Text to read:
□ □ □ □ □ □ □

A Bolivian Couloir and Other Climbs

Publication Year: 1970.

A Bolivian Couloir and Other Climbs

Stanley S. Shepard

Of my climbs in Bolivia in 1967, 1968, and 1969, three merit an account. These three, although thoroughly modern in their technical requirements, recalled the days of Tyndall and Stephen, when maps were rare and provisions were roast chicken and wine.

I. We make the third ascent of Tiquimani, 18,400 feet, by a new route, July, 1967. From Huayna Potosí and Charquini I had studied Tiquimani, an immense Victorian mansion of rock and ice rising 14,000 feet above the Bolivian jungle hills and had soon come to imagine the peak as the Tower of Mordor or the Black Stone of the Incas. Except for the long and easy route of the first and second ascents, Tiquimani was defended by some of the most sensational walls I have ever seen. The prospect of making a lightning assault upon this fortress seemed dim, until one day I discovered Wonder Couloir, a 6000-foot slash in the otherwise impracticably high and complex north face. (The name Super Couloir has been pre-empted for Fitz Roy, but Tiquimani’s couloir is no less impressive, although technically a far easier proposition.) Wonder Couloir cuts a ruled line through the 7000-foot-high north face and offers a direct ascent almost to the skyline about a kilometer east of the summit towers. Its difficulties are concentrated in the upper 1000 feet, where it steepens into an ice-floored chimney before ending in immense overhangs festooned with hundred- foot-long icicles.

□ □ □ □ □ □ □

Instructions:
(a) In the Bolivian climbing account, how long is Wonder Couloir?
(b) Write out the stretch of the Bolivian climbing account from "Of my climbs" through "chicken and wine.", switching "roast chicken" to "cold mutton".
(c) Resume the Bolivian climbing account after its last sentence and keep writing.

Recorded information:

□ □ □ □ □ □ □

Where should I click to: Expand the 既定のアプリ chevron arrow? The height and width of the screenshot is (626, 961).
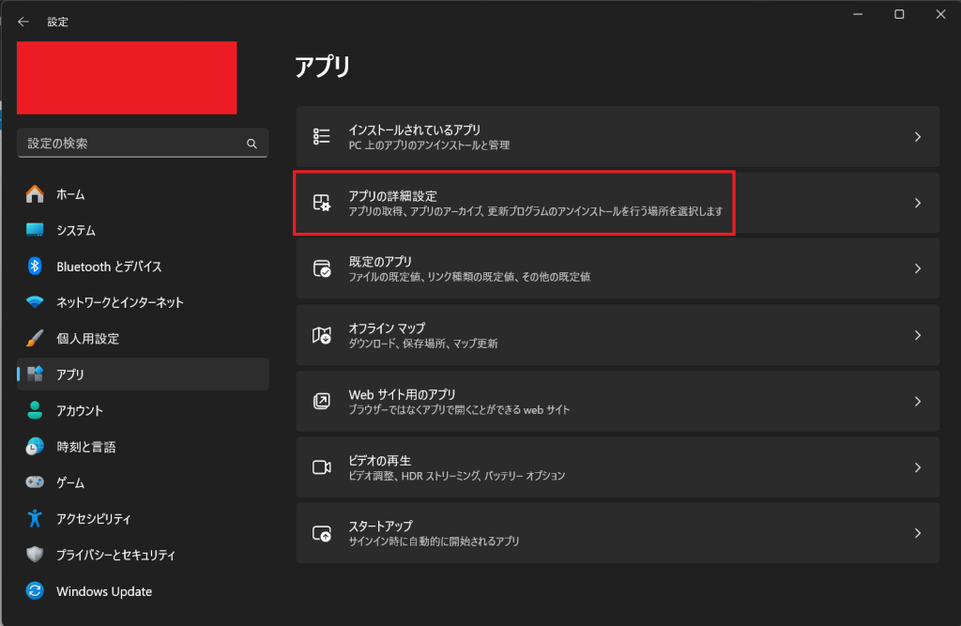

□ □ □ □ □ □ □

Task-by-task results:
(a) 6000 feet

(b)
Of my climbs in Bolivia in 1967, 1968, and 1969, three merit an account. These three, although thoroughly modern in their technical requirements, recalled the days of Tyndall and Stephen, when maps were rare and provisions were cold mutton and wine.

(c)
Excited by the discovery of Wonder Couloir, I talked Gus Iturraldi, a Jesuit and Bolivia’s best climber, into making the attempt. Brian Rennix, a physicist at the cosmic ray laboratory on 17,000-foot-high Chacaltaya, made us scientifically respectable. Gus persuaded him to leave his boiling- point thermometer at home but could not keep him from periodically holding out his hands to count the cosmic rays as they hit them. Mike Hallahan, Gonzalo Aliaga, and Miss Ronnie Connley joined us to help carry the chicken and wine to a camp beneath a hanging glacier interrupting the couloir about 4000 feet up.

We began at nine A.M. on Saturday. The first 1000 feet of the couloir were of very-high-angle grass, and were followed by about 2000 feet of very-high-angle cemented dust, scree, and large rocks, about 2.9 on the old Yosemite scale. Where the couloir narrowed to about 20 feet we en- countered water-ice which became a series of frozen waterfalls, over which Gus draped fixed lines for our Two Porters and a Girl whilst I pushed from below and ate chicken. The cataracts of ice ended in a high steep wall which we turned to the right by an easy slot and ramp, leading finally to a large bench beneath the hanging glacier. We had passed the mountain’s lower defenses and camped on the bench as a fine drizzle strengthened into a steady rain. Hopes sank, and we all knew that the serious work would commence with the dawn.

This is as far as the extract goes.